Они хотят работать с самыми лучшими и не прощают недо­статков и слабостей тем, кто не способен проделать с ними чудес.

Однако, как мало оснований в таких требованиях начинаю­щего.

Казалось бы, что молодым актерам есть чему поучиться. Можно позаимствовать у любого мало-мальски одаренного та­лантом и умудренного опытом. От каждого из таких людей можно позаимствовать и узнать многое. Для этого надо само­му научиться различать и брать то, что нужно и важно.

Поэтому не привередничайте, отбросьте критиканство и всматривайтесь внимательнее в то, что вам дают более вас опыт­ные, хотя бы они и не были одарены гениальностью.

Надо уметь брать полезное.
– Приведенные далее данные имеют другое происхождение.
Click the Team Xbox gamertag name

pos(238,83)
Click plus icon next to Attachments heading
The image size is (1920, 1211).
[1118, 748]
Недостатки перенимать легко, но достоинства — трудно.

Урок происходил в одном из закулисных фойе.

По просьбе учеников нас собрали там задолго до начала репетиции. Боясь оскандалиться при нашем первом дебюте, мы просили Ивана Платоновича объяснить нам, как надо вести себя.

К нашему удивлению и радости, на это совещание пришел сам Аркадий Николаевич.
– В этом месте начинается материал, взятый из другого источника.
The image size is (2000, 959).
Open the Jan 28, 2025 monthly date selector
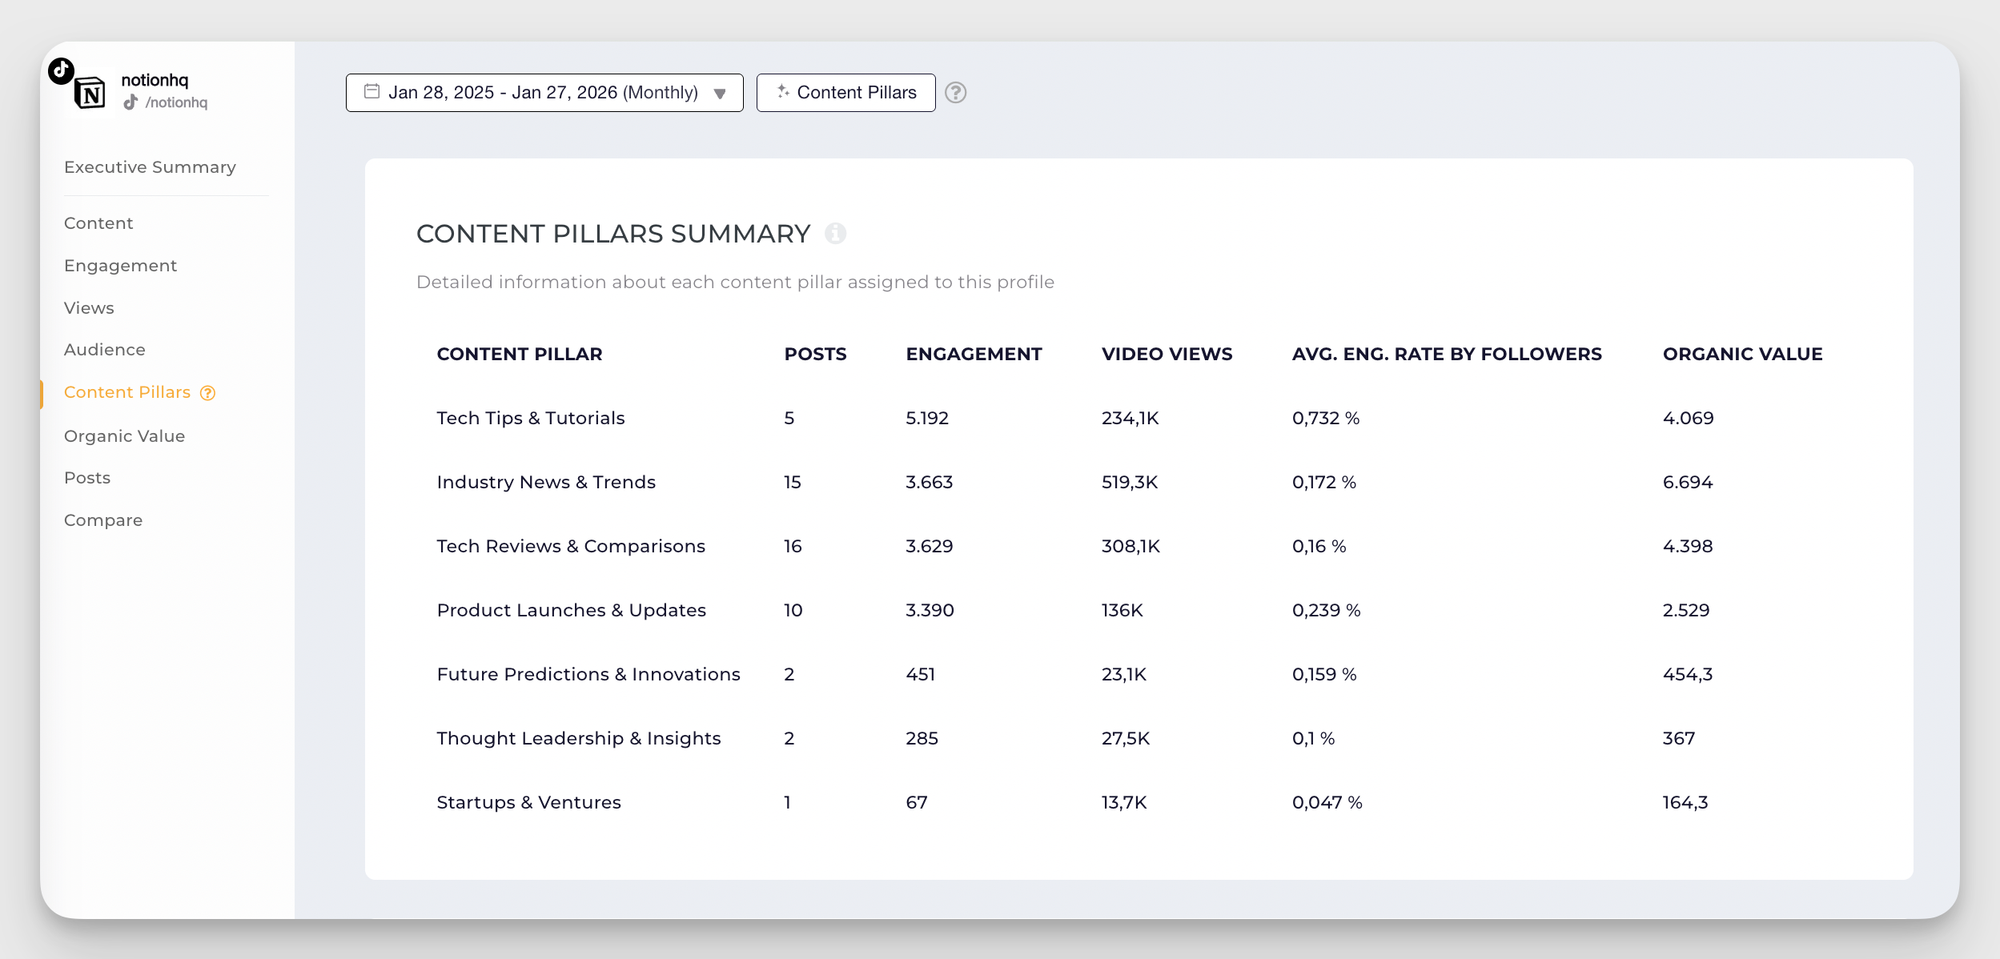click(x=544, y=92)
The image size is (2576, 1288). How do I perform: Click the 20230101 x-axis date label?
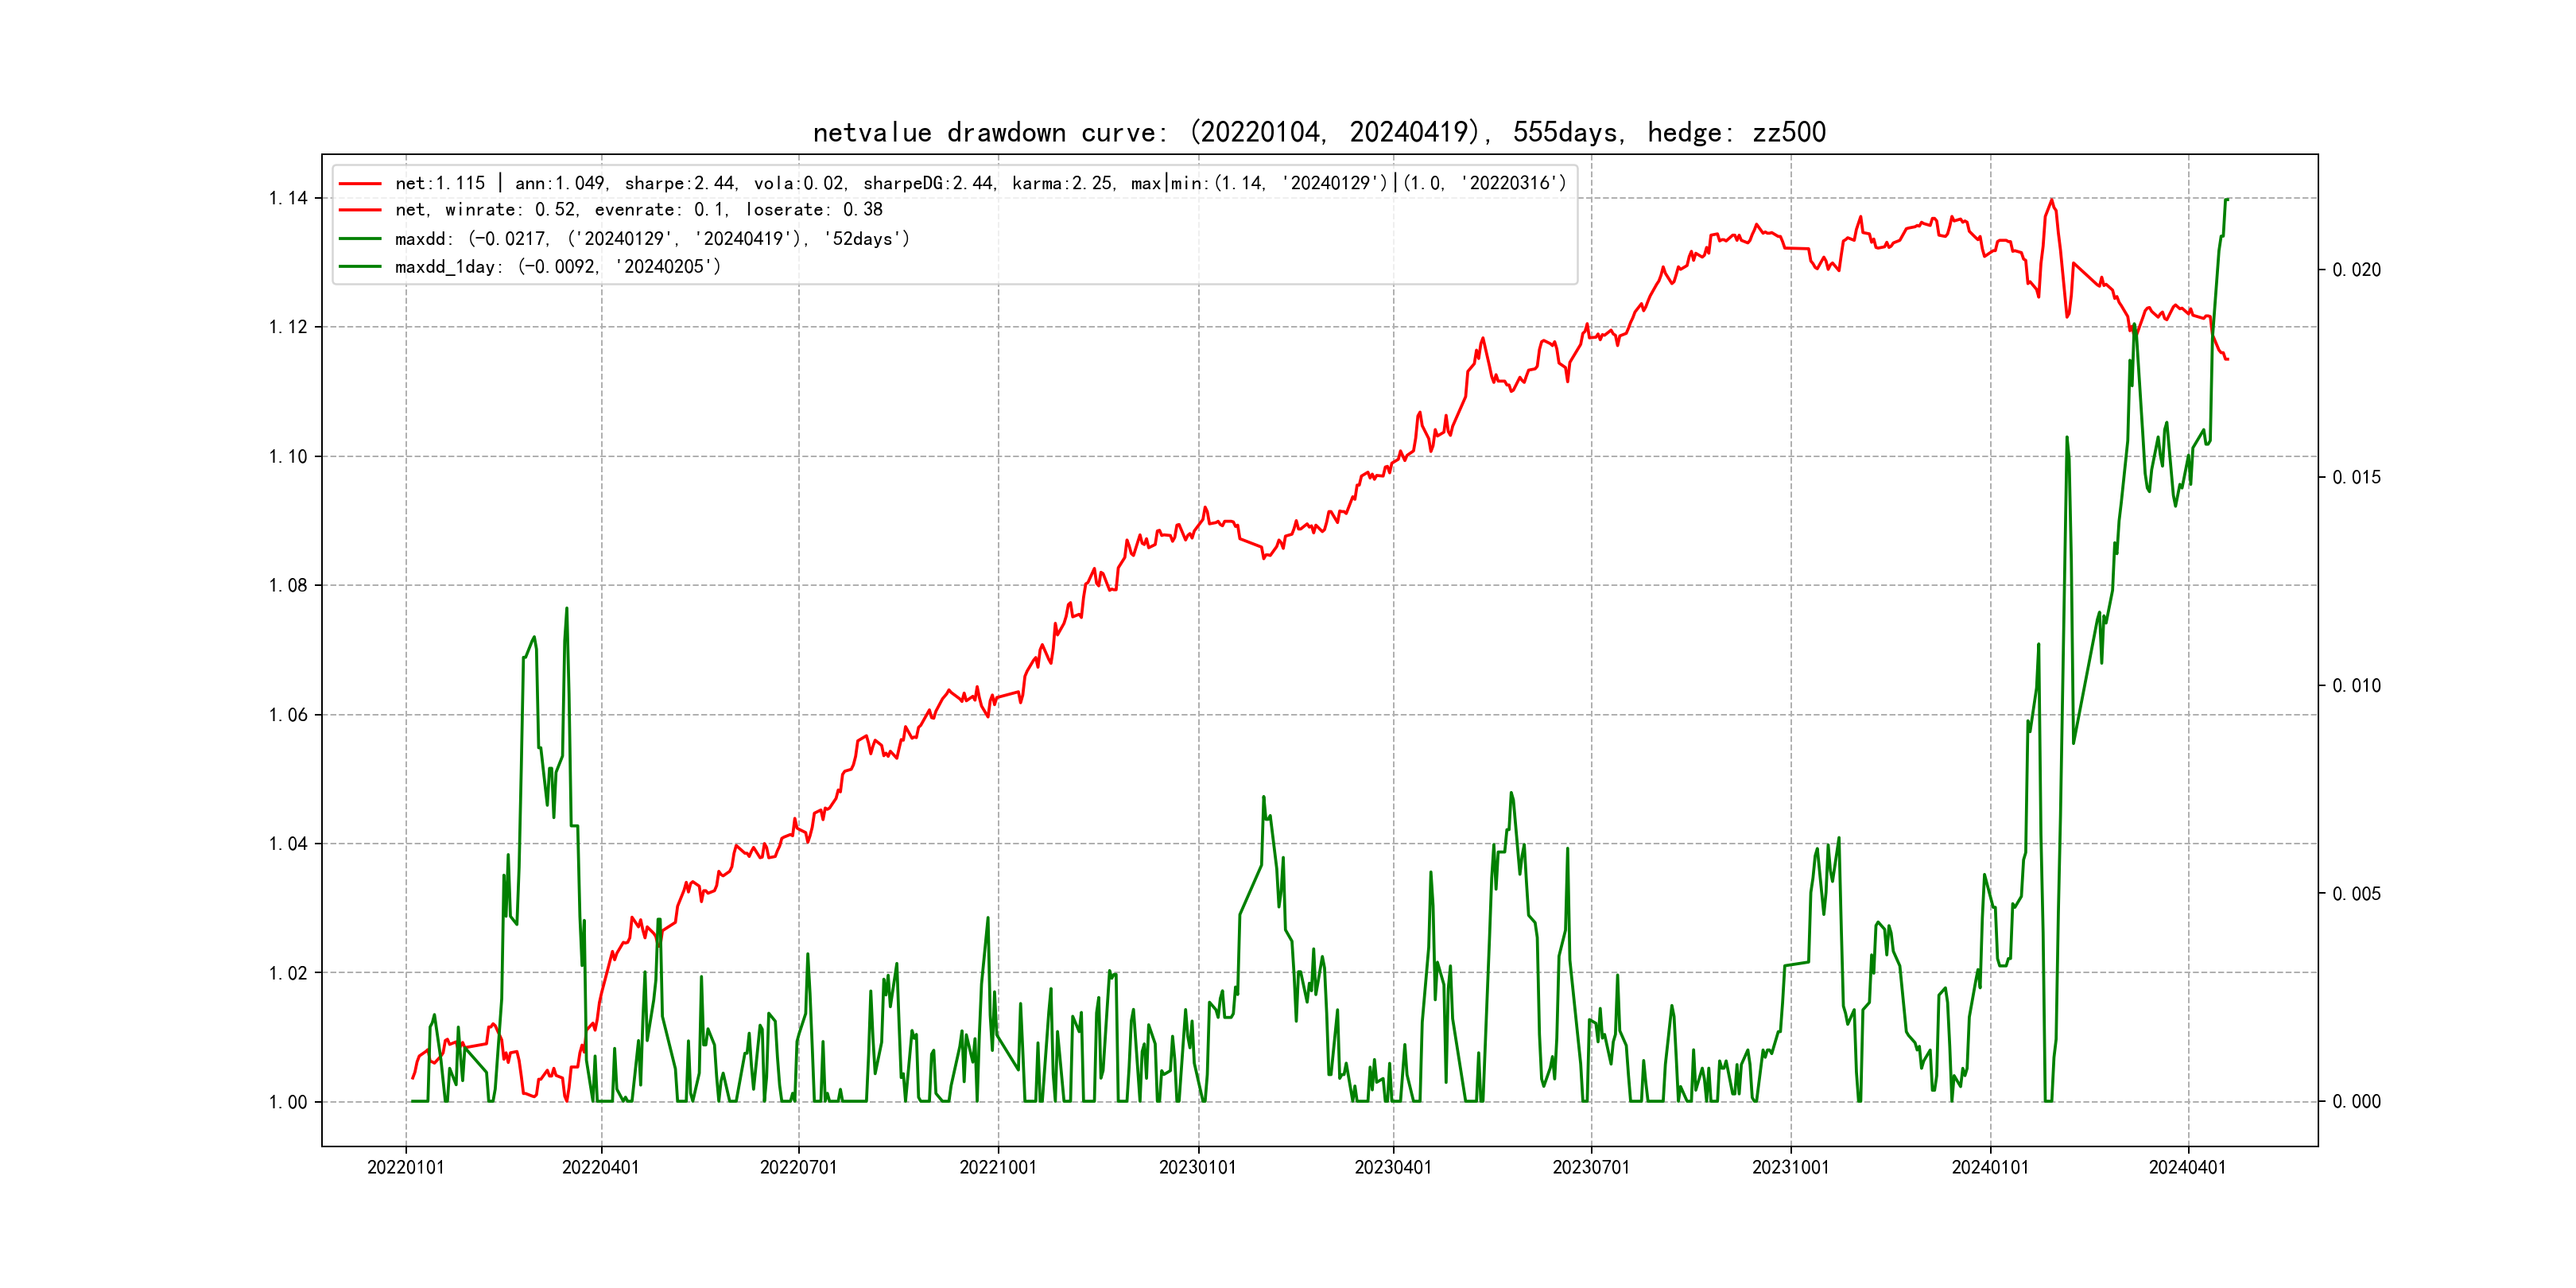click(x=1197, y=1167)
Говорят, что его растрогало серьезное отношение учеников к их первому выступлению.

— Вы поймете, что вам нужно делать и как вам надо вести себя, если вдумаетесь в то, что такое коллективное творчество,— говорил нам Аркадий Николаевич.— Там творят все, одновре­менно помогая друг другу, завися друг от друга. Всеми же управляет один, то есть режиссер.

Если есть порядок и правильный строй работы, тогда кол­лективная работа приятна и плодотворна, так как создается взаимная помощь.

Но если нет порядка и правильной рабочей атмосферы, то коллективное творчество превращается в муку, и люди толкутся на месте, мешая друг другу. Ясно, что все должны создавать и поддерживать дисциплину.

  • Как ее поддерживать-то?

  • Прежде всего, приходить вовремя, за полчаса или за четверть часа до начала репетиции, чтоб размассировать свои элементы самочувствия.

Опоздание только одного лица вносит замешательство. Если же все будут понемногу опаздывать, то рабочее время уйдет не на дело, а на ожидание. Это бесит и приводит в дурное состоя­ние, при котором работать нельзя.

Если же, наоборот, все относятся к своим коллективным обязанностям правильно и приходят на репетицию подготовлен­ными, то создается прекрасная атмосфера, которая подстегивает и бодрит. Тогда творческая работа спорится, так как все друг Другу помогают.

Таким образом, важно установить правильное отношение к репетиции и понимать, что от нее можно требовать...

Огромное большинство актеров уверено, что только на репе­тициях надо работать, а дома можно отдыхать.

Между тем это не так. На репетиции лишь выясняется то, что надлежит разрабатывать дома.

Поэтому я не верю актерам, которые болтают на репетиции, вместо того чтоб записывать и составлять план своей домашней работы. Они уверяют, что все помнят без записи.

Полно! Разве я не знаю, что всего запомнить невозможно, во-первых, потому, что режиссер говорит столько важных и мел­ких подробностей, которых не может удержать никакая память, во-вторых, потому, что дело касается не каких-нибудь опреде­ленных фактов, а в большинстве случаев на репетициях разби­раются ощущения, хранящиеся в аффективной памяти. Чтоб их понять, постигнуть и запомнить, надо найти подходящее слово, выражение, пример, описательный или другой какой-нибудь ма­нок, чтоб с его помощью вызывать и фиксировать то чувствова­ние, о котором идет речь. Надо долго думать о нем дома, преж­де чем найти и извлечь его из души. Это огромная работа, тре­бующая большой сосредоточенности артиста не только при домашней, но и при репетиционной работе в момент восприятия замечаний режиссера.

Мы, режиссеры, лучше, чем кто другой, знаем цену увере­ния невнимательных актеров. Ведь нам же приходится напоми­нать и повторять им одно и то же замечание.

Такое отношение отдельных лиц к коллективной работе — большой тормоз в общем деле. Семеро одного не ждут. Поэтому следует выработать правильную художественную этику и дисциплину.

Они обязывают артистов хорошо готовиться дома к каждой репетиции. Пусть считается стыдным и преступным перед всем коллективом, когда режиссеру приходится повторять то, что уже было объяснено. Забывать режиссерских замечаний нельзя. Можно не суметь их сразу усвоить, можно возвращаться к ним для их изучения, но нельзя впускать их в одно ухо и тут же выпускать в другое. Это — провинность перед всеми работника­ми театра.